» EXERCISE INSTRUCTIONS
From the line holding "This screenshot has height=456, width=1552." to the final line of the entries, set down each line exactly, including both, and nothing more.

────────────────────

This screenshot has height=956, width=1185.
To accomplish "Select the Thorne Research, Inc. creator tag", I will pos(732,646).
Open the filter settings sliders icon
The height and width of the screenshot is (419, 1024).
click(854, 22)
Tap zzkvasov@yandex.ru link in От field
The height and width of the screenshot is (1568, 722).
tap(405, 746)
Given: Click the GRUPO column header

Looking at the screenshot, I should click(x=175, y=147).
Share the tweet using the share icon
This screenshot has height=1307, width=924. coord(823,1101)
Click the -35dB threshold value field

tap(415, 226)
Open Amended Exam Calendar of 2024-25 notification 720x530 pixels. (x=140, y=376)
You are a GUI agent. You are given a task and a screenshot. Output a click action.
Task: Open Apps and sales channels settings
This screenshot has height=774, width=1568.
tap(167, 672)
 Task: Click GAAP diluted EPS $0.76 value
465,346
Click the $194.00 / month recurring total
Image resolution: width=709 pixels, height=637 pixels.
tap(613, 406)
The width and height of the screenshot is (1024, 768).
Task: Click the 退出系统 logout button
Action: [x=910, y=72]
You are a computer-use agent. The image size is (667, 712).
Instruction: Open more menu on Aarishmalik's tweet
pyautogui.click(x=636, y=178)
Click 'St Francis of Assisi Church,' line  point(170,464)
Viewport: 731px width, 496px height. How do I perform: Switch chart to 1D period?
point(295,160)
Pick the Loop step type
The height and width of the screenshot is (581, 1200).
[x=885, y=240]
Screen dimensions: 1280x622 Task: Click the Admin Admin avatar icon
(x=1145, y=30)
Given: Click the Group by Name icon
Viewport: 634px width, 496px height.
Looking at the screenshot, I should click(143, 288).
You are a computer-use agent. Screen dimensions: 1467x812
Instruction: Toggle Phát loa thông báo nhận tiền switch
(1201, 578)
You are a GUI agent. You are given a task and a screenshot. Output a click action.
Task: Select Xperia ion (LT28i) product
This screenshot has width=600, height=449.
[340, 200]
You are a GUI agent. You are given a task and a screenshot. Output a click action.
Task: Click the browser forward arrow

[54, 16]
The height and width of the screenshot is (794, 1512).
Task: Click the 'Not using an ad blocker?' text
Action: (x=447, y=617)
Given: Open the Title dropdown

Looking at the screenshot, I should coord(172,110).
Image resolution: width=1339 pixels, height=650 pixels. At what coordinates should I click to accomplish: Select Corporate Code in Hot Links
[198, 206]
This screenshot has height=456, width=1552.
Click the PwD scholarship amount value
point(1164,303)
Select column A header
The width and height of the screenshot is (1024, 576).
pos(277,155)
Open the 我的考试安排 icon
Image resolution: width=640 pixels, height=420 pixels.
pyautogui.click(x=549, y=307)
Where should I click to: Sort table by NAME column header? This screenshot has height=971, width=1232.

────────────────────

» SOLUTION
This screenshot has height=456, width=1552.
Click the PwD scholarship amount value
point(1164,303)
Select column A header
The width and height of the screenshot is (1024, 576).
pos(277,155)
Open the 我的考试安排 icon
Image resolution: width=640 pixels, height=420 pixels.
pyautogui.click(x=549, y=307)
Where should I click to: Sort table by NAME column header? This screenshot has height=971, width=1232.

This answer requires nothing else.